Очень часто плантатор отправляет беглых китайцев в таежные горы искать дикий женьшень, и если он не достиг на свободе внушительных размеров, придающих ему особенную ценность, то плантатор дает ему на своей плантации дорастать. Искусственно разводимый женьшень в глазах китайца не имеет силы и значения дикорастущего и продается значительно дешевле последнего, тем не менее, несмотря на большую затрату труда и дорогостоящую культуру, он дает, все-таки, такой крупный доход, что многие плантаторы наживают большие состояния.

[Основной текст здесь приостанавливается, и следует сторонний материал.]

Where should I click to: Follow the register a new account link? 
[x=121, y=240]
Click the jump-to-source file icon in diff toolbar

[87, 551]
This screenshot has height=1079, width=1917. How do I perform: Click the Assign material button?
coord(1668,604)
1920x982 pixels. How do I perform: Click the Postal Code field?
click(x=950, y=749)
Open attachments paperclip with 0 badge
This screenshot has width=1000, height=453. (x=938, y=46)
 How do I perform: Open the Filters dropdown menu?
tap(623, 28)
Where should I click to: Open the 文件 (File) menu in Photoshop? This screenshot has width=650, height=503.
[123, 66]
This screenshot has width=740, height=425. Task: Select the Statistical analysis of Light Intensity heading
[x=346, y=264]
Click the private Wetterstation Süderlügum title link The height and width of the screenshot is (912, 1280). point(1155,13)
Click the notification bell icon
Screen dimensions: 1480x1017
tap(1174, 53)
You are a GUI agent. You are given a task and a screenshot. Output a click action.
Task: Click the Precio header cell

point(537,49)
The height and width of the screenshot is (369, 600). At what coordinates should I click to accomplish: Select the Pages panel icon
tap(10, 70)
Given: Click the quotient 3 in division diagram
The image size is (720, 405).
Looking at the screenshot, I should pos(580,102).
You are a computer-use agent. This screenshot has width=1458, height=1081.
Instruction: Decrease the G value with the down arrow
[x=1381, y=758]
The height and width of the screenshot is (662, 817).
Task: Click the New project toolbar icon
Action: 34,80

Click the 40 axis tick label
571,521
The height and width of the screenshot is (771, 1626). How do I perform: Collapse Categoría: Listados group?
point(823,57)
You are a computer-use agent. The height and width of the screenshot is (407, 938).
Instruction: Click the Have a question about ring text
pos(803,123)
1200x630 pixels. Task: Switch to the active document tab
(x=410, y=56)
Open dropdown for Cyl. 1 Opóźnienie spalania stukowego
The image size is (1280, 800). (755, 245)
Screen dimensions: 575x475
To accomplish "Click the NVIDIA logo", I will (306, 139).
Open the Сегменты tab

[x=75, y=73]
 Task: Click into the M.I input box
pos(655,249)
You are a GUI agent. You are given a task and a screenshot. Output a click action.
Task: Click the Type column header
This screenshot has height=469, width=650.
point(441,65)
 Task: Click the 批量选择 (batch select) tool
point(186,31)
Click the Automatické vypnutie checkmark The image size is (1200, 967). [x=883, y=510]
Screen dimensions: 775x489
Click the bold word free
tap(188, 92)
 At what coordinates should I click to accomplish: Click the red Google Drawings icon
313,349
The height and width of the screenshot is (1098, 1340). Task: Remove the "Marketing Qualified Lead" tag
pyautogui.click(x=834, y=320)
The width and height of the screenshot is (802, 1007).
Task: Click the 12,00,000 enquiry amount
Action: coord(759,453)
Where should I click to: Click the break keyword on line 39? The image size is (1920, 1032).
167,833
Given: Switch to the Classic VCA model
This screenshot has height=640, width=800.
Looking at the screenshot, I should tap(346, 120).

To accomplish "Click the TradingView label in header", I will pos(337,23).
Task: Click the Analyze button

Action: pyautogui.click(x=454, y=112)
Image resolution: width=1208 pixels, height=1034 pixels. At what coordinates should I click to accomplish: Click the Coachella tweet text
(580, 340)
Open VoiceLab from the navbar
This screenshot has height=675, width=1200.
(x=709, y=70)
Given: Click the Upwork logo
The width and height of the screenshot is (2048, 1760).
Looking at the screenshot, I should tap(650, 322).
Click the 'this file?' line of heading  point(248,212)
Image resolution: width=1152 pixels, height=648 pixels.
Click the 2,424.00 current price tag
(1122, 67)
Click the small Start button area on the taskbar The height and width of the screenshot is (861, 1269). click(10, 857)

К сожалению, пример китайцев не приносит никакой пользы ни русскому населению, ни правительству, так как промысел не обложен никакими пошлинами в пользу казны. На III-м Хабаровском съезде был, правда, возбужден вопрос о подчинении контролю китайских плантаций, но «в виду трудности надзора за ними» обложение их было признано преждевременным, «впредь до увеличения русского населения в крае. А, между тем, даже по официальным сведениям, далеко не выражающим истинного положения дел, вывоз женьшеня только чрез Владивосток, морем, «не считая того, который бесконтрольно провозится через сухопутную границу», достигает в иные годы более 21.000 рублей[108]. А сколько его провозится тайно!
Русским поселенцам, живущим зачастую бок о бок с манзовскими плантациями, пример их соседей приносит также мало пользы. Впрочем, в этом винить нужно уже не хищников-манз, а самих русских, — их инертность, неподвижность, отсутствие предприимчивости. Только этим, да еще нелюбовью и подозрительностью ко всякому новому, необычному роду культуры и можно себе объяснить то, что русский поселенец не берется за культуру женьшеня, приносящую его трудолюбивому, практичному и деятельному соседу огромные доходы, и рядом с ним перебивается, не умея приспособиться к местным условиям с хлеба на воду.
Солнце уже значительно склонилось к закату, когда я удалялся средь немолчного леса от фанзы Кинь-Кою-Сана.
Безмолвный, одинокий, забытый, — один среди беспредельного леса и хищных зверей остался снова Кинь-Кою-Сан в фанзе по прежнему прислушиваться к тихому топоту кедров, к шуму ветра в лесу, к шороху зверя в тайге.
Часа три спустя я приближался к станции. Стоял чудный августовский вечер. По необозримому синему небу медленно и плавно катилась луна. В небе мерцали звезды.